Stored data ->

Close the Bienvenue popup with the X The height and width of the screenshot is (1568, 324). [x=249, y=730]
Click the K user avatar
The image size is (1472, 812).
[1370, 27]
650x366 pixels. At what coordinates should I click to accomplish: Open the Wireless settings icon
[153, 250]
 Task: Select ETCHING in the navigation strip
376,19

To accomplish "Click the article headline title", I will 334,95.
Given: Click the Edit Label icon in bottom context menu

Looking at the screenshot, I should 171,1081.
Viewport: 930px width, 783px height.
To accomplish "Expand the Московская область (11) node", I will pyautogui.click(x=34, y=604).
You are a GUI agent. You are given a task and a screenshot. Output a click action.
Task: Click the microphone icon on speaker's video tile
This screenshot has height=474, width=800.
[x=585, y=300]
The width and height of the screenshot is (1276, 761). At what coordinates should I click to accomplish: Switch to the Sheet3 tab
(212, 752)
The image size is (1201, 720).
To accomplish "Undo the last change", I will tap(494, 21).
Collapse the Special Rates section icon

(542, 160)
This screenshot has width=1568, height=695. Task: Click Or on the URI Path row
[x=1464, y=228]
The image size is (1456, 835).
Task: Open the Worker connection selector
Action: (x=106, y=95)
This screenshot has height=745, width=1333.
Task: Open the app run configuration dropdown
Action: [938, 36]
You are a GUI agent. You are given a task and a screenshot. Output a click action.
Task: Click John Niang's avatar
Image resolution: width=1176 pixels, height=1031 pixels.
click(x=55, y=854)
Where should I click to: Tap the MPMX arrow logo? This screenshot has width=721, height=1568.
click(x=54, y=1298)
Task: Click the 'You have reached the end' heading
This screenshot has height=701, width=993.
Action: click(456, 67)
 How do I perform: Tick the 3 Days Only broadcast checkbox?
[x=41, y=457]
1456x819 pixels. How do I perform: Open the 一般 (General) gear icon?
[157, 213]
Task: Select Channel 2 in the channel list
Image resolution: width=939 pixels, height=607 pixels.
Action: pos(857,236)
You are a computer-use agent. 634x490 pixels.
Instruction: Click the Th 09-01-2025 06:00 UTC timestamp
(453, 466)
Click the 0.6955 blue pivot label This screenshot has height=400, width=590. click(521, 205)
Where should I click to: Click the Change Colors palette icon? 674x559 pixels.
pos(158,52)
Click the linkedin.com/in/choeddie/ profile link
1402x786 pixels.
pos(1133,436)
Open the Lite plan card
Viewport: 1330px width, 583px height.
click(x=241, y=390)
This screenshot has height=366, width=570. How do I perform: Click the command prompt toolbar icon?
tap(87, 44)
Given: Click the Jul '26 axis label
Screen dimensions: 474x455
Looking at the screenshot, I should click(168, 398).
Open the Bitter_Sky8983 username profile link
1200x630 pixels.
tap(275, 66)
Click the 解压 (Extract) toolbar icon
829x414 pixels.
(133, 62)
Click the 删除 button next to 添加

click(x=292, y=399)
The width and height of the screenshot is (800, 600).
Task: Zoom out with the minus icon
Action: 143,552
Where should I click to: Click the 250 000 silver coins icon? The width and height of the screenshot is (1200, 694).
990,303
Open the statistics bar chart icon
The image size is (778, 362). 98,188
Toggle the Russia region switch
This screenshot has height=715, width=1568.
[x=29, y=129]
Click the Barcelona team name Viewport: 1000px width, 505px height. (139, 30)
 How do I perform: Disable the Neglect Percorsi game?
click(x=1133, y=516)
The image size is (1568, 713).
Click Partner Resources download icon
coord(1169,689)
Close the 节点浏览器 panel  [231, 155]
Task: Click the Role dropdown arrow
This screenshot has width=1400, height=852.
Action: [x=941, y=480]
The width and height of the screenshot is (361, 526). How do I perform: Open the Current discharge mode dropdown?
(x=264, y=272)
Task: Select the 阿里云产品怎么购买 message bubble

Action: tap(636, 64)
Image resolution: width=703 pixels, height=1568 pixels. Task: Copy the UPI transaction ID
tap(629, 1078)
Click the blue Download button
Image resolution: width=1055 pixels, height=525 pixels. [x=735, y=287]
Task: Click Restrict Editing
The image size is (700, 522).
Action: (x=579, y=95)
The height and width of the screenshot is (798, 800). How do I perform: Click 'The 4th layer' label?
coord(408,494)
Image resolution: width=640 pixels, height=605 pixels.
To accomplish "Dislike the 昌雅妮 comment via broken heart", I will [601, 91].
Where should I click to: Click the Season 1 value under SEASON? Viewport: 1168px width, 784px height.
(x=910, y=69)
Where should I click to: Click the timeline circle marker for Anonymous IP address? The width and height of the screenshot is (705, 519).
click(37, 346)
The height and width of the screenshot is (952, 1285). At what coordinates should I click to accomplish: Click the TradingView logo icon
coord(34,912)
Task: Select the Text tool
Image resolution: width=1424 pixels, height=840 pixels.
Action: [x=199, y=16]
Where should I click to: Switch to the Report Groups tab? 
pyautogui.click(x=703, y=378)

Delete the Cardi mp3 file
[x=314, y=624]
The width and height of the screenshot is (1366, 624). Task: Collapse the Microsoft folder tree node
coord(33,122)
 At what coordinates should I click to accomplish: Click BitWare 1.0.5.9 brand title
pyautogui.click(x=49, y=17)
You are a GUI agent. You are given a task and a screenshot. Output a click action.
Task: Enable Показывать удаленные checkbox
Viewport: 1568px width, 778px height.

What you are asked to do ->
Rewrite the whole listing above, changing every "GUI agent" to "screen assistant" and leaving everything else as it is.

Result of this exercise ->
Close the Bienvenue popup with the X The height and width of the screenshot is (1568, 324). [x=249, y=730]
Click the K user avatar
The image size is (1472, 812).
[1370, 27]
650x366 pixels. At what coordinates should I click to accomplish: Open the Wireless settings icon
[153, 250]
 Task: Select ETCHING in the navigation strip
376,19

To accomplish "Click the article headline title", I will 334,95.
Given: Click the Edit Label icon in bottom context menu

Looking at the screenshot, I should 171,1081.
Viewport: 930px width, 783px height.
To accomplish "Expand the Московская область (11) node", I will pyautogui.click(x=34, y=604).
You are a screen assistant. You are given a task and a screenshot. Output a click action.
Task: Click the microphone icon on speaker's video tile
This screenshot has height=474, width=800.
[x=585, y=300]
The width and height of the screenshot is (1276, 761). At what coordinates should I click to accomplish: Switch to the Sheet3 tab
(212, 752)
The image size is (1201, 720).
To accomplish "Undo the last change", I will tap(494, 21).
Collapse the Special Rates section icon

(542, 160)
This screenshot has width=1568, height=695. Task: Click Or on the URI Path row
[x=1464, y=228]
The image size is (1456, 835).
Task: Open the Worker connection selector
Action: (x=106, y=95)
This screenshot has height=745, width=1333.
Task: Open the app run configuration dropdown
Action: [938, 36]
You are a screen assistant. You are given a task and a screenshot. Output a click action.
Task: Click John Niang's avatar
Image resolution: width=1176 pixels, height=1031 pixels.
click(x=55, y=854)
Where should I click to: Tap the MPMX arrow logo? This screenshot has width=721, height=1568.
click(x=54, y=1298)
Task: Click the 'You have reached the end' heading
This screenshot has height=701, width=993.
Action: click(456, 67)
 How do I perform: Tick the 3 Days Only broadcast checkbox?
[x=41, y=457]
1456x819 pixels. How do I perform: Open the 一般 (General) gear icon?
[157, 213]
Task: Select Channel 2 in the channel list
Image resolution: width=939 pixels, height=607 pixels.
Action: pos(857,236)
You are a computer-use agent. 634x490 pixels.
Instruction: Click the Th 09-01-2025 06:00 UTC timestamp
(453, 466)
Click the 0.6955 blue pivot label This screenshot has height=400, width=590. click(521, 205)
Where should I click to: Click the Change Colors palette icon? 674x559 pixels.
pos(158,52)
Click the linkedin.com/in/choeddie/ profile link
1402x786 pixels.
pos(1133,436)
Open the Lite plan card
Viewport: 1330px width, 583px height.
click(x=241, y=390)
This screenshot has height=366, width=570. How do I perform: Click the command prompt toolbar icon?
tap(87, 44)
Given: Click the Jul '26 axis label
Screen dimensions: 474x455
Looking at the screenshot, I should click(168, 398).
Open the Bitter_Sky8983 username profile link
1200x630 pixels.
tap(275, 66)
Click the 解压 (Extract) toolbar icon
829x414 pixels.
(133, 62)
Click the 删除 button next to 添加

click(x=292, y=399)
The width and height of the screenshot is (800, 600).
Task: Zoom out with the minus icon
Action: 143,552
Where should I click to: Click the 250 000 silver coins icon? The width and height of the screenshot is (1200, 694).
990,303
Open the statistics bar chart icon
The image size is (778, 362). 98,188
Toggle the Russia region switch
This screenshot has height=715, width=1568.
[x=29, y=129]
Click the Barcelona team name Viewport: 1000px width, 505px height. (139, 30)
 How do I perform: Disable the Neglect Percorsi game?
click(x=1133, y=516)
The image size is (1568, 713).
Click Partner Resources download icon
coord(1169,689)
Close the 节点浏览器 panel  [231, 155]
Task: Click the Role dropdown arrow
This screenshot has width=1400, height=852.
Action: [x=941, y=480]
The width and height of the screenshot is (361, 526). How do I perform: Open the Current discharge mode dropdown?
(x=264, y=272)
Task: Select the 阿里云产品怎么购买 message bubble

Action: tap(636, 64)
Image resolution: width=703 pixels, height=1568 pixels. Task: Copy the UPI transaction ID
tap(629, 1078)
Click the blue Download button
Image resolution: width=1055 pixels, height=525 pixels. [x=735, y=287]
Task: Click Restrict Editing
The image size is (700, 522).
Action: (x=579, y=95)
The height and width of the screenshot is (798, 800). How do I perform: Click 'The 4th layer' label?
coord(408,494)
Image resolution: width=640 pixels, height=605 pixels.
To accomplish "Dislike the 昌雅妮 comment via broken heart", I will [601, 91].
Where should I click to: Click the Season 1 value under SEASON? Viewport: 1168px width, 784px height.
(x=910, y=69)
Where should I click to: Click the timeline circle marker for Anonymous IP address? The width and height of the screenshot is (705, 519).
click(37, 346)
The height and width of the screenshot is (952, 1285). At what coordinates should I click to accomplish: Click the TradingView logo icon
coord(34,912)
Task: Select the Text tool
Image resolution: width=1424 pixels, height=840 pixels.
Action: [x=199, y=16]
Where should I click to: Switch to the Report Groups tab? 
pyautogui.click(x=703, y=378)

Delete the Cardi mp3 file
[x=314, y=624]
The width and height of the screenshot is (1366, 624). Task: Collapse the Microsoft folder tree node
coord(33,122)
 At what coordinates should I click to accomplish: Click BitWare 1.0.5.9 brand title
pyautogui.click(x=49, y=17)
You are a screen assistant. You are given a task and a screenshot. Output a click action.
Task: Enable Показывать удаленные checkbox
Viewport: 1568px width, 778px height.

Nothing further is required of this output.